Manuel your advice works. Inserting zero-width spaces doesn't help.
But to making the paragraphs left-justified helps for the Chinese
document.

Anyway, for Chinese texts it seems not necessary to use justified
paragraphs, because usually they don't use spaces between their
characters. But I'm not a Chinese and I don't know anything about
other Asian languages like Japanese or Korean. But so now I need
different adjustments for European and Chinese documents.

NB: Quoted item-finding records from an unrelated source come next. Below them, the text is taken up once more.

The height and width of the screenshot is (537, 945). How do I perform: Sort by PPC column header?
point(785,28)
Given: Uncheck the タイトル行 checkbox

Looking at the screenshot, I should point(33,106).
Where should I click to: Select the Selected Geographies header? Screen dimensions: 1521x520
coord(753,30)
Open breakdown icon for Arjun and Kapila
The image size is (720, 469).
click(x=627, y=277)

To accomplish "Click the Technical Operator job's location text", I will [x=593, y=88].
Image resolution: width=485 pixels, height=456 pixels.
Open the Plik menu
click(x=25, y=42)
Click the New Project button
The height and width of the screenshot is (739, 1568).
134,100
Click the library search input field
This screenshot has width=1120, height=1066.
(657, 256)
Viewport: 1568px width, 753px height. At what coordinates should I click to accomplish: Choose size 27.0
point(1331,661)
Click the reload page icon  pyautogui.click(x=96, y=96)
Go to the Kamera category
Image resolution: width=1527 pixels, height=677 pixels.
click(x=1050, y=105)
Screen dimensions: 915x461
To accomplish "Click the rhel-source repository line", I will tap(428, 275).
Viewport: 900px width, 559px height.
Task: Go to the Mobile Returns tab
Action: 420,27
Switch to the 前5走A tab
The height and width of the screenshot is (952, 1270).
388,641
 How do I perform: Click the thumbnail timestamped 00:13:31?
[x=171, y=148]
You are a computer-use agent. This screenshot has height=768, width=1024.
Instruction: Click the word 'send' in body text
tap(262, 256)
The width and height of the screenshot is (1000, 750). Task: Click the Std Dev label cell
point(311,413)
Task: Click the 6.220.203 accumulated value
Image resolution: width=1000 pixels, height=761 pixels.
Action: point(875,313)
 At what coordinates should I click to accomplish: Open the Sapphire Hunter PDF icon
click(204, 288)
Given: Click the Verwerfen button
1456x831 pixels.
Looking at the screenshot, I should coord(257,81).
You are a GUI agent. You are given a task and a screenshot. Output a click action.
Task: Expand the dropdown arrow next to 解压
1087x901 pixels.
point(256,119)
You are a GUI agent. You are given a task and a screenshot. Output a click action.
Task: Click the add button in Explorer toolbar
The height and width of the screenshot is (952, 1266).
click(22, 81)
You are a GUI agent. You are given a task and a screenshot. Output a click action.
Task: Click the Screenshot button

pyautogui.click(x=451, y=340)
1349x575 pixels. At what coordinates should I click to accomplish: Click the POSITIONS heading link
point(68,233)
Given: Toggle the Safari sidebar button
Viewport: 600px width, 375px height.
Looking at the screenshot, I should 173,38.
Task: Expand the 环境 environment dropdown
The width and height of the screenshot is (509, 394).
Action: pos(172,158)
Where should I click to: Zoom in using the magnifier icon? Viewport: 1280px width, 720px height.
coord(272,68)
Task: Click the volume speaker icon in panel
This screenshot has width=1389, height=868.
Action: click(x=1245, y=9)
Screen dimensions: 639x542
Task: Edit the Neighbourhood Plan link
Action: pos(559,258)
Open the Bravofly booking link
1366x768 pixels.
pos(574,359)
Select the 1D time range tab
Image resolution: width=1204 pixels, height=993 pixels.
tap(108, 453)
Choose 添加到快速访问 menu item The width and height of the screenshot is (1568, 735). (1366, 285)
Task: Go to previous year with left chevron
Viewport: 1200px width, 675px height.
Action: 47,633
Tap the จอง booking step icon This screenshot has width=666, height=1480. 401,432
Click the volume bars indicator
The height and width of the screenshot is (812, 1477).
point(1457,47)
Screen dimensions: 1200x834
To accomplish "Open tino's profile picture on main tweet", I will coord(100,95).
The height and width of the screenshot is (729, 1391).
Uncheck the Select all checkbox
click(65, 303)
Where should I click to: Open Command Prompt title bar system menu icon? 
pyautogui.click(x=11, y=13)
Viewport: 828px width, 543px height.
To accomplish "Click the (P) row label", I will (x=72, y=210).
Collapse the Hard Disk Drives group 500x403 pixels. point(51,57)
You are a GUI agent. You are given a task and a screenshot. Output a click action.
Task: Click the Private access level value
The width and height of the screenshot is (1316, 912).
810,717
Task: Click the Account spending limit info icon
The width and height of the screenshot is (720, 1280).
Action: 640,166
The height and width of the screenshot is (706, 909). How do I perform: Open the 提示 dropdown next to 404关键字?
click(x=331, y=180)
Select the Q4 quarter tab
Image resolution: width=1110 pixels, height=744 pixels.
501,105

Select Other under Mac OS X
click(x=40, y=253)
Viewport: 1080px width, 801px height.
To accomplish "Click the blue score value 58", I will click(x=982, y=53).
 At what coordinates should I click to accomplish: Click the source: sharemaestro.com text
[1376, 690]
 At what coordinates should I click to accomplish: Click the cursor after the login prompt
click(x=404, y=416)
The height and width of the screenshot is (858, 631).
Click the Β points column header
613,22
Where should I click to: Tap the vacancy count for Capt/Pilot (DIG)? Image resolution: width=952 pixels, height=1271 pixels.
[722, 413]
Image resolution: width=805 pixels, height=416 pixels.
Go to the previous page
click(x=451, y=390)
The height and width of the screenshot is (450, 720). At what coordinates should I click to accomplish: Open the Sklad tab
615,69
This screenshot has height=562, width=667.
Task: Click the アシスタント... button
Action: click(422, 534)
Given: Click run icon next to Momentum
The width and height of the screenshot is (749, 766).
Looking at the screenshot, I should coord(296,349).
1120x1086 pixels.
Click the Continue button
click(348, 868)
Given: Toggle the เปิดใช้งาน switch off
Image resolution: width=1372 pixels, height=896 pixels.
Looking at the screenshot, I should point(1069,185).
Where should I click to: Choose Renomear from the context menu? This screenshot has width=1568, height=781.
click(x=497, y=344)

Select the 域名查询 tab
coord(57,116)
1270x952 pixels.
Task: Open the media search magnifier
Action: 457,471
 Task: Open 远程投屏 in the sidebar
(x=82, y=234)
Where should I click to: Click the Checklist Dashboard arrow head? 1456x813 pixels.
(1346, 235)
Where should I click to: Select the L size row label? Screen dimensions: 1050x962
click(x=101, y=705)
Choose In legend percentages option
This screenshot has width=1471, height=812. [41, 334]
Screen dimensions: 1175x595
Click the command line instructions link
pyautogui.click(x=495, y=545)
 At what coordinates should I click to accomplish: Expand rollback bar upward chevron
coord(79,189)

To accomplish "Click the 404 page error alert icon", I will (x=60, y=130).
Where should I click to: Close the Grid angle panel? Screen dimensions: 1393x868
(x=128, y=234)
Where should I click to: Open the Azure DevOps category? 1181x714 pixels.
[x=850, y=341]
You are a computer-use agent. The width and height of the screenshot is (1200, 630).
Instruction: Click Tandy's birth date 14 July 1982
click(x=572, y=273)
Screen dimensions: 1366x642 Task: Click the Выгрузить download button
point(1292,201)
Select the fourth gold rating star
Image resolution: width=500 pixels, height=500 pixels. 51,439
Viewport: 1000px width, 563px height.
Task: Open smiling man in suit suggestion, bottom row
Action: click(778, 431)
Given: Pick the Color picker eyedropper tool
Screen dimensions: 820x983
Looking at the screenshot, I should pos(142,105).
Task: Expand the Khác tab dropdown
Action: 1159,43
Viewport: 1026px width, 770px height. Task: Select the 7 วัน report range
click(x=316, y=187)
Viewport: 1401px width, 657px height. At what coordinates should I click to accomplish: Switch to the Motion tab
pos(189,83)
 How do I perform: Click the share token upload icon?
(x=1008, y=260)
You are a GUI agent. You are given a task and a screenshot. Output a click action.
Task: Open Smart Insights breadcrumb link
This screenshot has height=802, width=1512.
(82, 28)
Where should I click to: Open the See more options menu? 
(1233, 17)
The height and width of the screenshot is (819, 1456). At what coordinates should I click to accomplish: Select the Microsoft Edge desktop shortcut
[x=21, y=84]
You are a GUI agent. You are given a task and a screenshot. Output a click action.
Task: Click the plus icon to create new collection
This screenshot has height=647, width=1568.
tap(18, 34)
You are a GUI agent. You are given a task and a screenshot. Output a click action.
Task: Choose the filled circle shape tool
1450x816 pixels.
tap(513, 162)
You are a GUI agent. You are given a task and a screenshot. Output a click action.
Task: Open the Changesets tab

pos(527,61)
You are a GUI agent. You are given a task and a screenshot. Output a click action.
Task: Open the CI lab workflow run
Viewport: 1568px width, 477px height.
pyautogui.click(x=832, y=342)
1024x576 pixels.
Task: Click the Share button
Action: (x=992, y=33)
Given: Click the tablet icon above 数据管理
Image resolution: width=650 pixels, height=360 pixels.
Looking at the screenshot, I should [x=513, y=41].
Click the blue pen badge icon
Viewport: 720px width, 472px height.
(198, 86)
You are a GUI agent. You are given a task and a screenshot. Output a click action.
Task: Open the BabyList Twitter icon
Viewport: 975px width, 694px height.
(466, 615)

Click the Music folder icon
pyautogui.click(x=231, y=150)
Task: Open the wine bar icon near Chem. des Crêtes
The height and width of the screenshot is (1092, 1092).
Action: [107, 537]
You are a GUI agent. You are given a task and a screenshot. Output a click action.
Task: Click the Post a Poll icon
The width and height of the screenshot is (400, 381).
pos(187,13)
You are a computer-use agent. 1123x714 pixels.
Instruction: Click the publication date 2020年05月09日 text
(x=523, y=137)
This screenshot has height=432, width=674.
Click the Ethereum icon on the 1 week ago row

Is there a way to take influence to the Knuth algorithm? At least to
switch on or of?

Stefan


Manuel Mall schrieb:
> On Friday 13 April 2007 18:39, Jeremias Maerki wrote:
>> The most probably reason is that the whole line-breaking is different
>> from 0.20.5 (the code has been rewritten) and FOP still doesn't
>> implement all of UAX#14. I can't even tell if 0.20.5 did it right.
>> Anyway, we mostly lack the knowledge of non-western scripts and have
>> an incomplete implementation, so effects like this are to be
>> expected.
>>
>> As a work-around you can try inserting zero-width spaces to give FOP
>> the chance to add more spacing/break possibilities. From the Unicode
>> docs: ZWSP: "this character is intended for line break control: it
>> has no width, but its presence between two characters does not
>> prevent increased letter spacing in justification."
>>
>> HTH
>
> Not sure its a UAX#14 line breaking issue. It seems every Chinese
> character is correctly handled as a line break opportunity. My sense is
> that it is simply the behaviour of the Knuth algorithm which decided
> that the FOP 0.93 solution is more aesthetically pleasing. If you look
> at the text there are very few elastic spaces in there for
> justification and if I remember correctly Knuth doesn't 'like'
> (penalises) short last lines in justified paragraphs so it will give
> some preferences to the solution with the longer line.
>
> I am not sure that there are any workarounds apart from making the
> paragraph not justified.
>
> May be adding some ideographic spaces in the right places may help?